What to know about the war on drugs


Health professionals and others have long said the US government should be more aggressive in combating the opioid epidemic, but few of them are willing to commit to full legalization of the drug.

What is the opioid crisis?

The opioid crisis has hit the United States hard.

In October, the National Institutes of Health (NIH) released its first nationwide estimate of the number of Americans who died from opioid overdoses.

A total of 18.6 million people were affected.

The number of overdose deaths in the US jumped from 17,766 in 2015 to 22,074 in 2017.

Experts say the crisis is a sign that Americans are waking up to the dangers of the opioid addiction and are willing, if necessary, to take the medicine they need.

But some experts say it is premature to jump to conclusions about the epidemic’s causes and effects.

“I think we need to be careful about making predictions based on numbers, because we can’t be certain,” said David M. Fidanque, a professor at Boston University School of Public Health.

“We are still dealing with the effects of a very serious opioid problem, which we’ve been battling for a very long time,” Fidanquesaid.

“There are a lot of people who are dying because they have not been able to get treatment for a long time, or have been too embarrassed to seek treatment.”

Fidanque said the epidemic is not an entirely new problem for the US.

“The last decade or so has seen a rapid increase in the use of prescription opioids,” he said.

“It’s been quite a slow process.

There has been a lot going on in terms of increased access to opioids and other illicit drugs, which have made people more susceptible to using the drug.”

For example, a recent report from the Substance Abuse and Mental Health Services Administration (SAMHSA) found that nearly one in four adults in the United Kingdom had used an illicit drug at some point in their lives.

The number of people addicted to opioids is still growing.

The CDC reported that the number is up by nearly 200,000 per year.

In 2015, the US was the most populous country in the world with more than one in five Americans using opioids, according to the Centers for Disease Control and Prevention.

“This is a problem that we haven’t been able, in part, to solve because we’ve not been taking steps to curb the opioid abuse and misuse in this country,” Fadinque said.

According to the US Department of Health and Human Services (HHS), the opioid deaths rate in 2017 was 10.1 per 100,000 people.
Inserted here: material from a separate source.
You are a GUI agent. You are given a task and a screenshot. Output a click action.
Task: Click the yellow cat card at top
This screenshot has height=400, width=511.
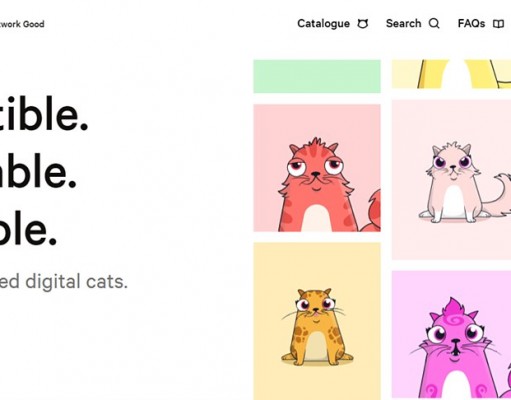pyautogui.click(x=451, y=74)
By 2020, the rate was 8.1.

In 2017, the number who died of an opioid-related overdose was 13.2 million, according the US Centers for Medicare and Medicaid Services.

In the first five months of 2018, the total number of deaths due to the opioid was nearly 8 million, the HHS report said.

In a new report released by the National Institute on Drug Abuse, the federal agency said the number in 2018 was 7,958,600, a 23.6 percent increase from the same period in 2017, when the number was 5,847,600.

That is an increase of more than 9 million people, according NIH.

The report found the number among young adults in their 20s and 30s increased by a record number of more 1,400,000, or 26.3 percent.

According the report, the epidemic among black Americans was also on the rise.

In 2018, black Americans ages 25 to 34 accounted for about 15 percent of all opioid overdose deaths.

By contrast, whites accounted for less than 5 percent of deaths.

Black Americans made up nearly 25 percent of opioid overdose fatalities, and Hispanics were nearly 22 percent.

The racial disparities were especially pronounced among white people, the report said, with Latinos accounting for about 11 percent of the total overdose deaths, and African Americans accounting for less over half of the overall opioid deaths.

Dr. David Shulman, a doctor and professor at the University of Pittsburgh School of Medicine, said it is important to acknowledge that there is no single cause of the epidemic.

Shulman said while the US is facing a huge opioid crisis, there are other causes.

“For some people, for example, opioid use is associated with higher risk for various chronic illnesses, and the same is true for a lot more chronic diseases,” he explained.

“And in the cases where opioids are used for chronic conditions, the use can be a proxy for a person’s vulnerability to having other health problems.”

He said it also makes sense that the United Nations is focusing on reducing the death toll of opioids, and that countries in Asia, Africa and Latin America are moving towards a more humane and less punitive approach to opioid use.

“When you are talking about the opioid problem globally, you can say that the opioid is a global health problem,” he added.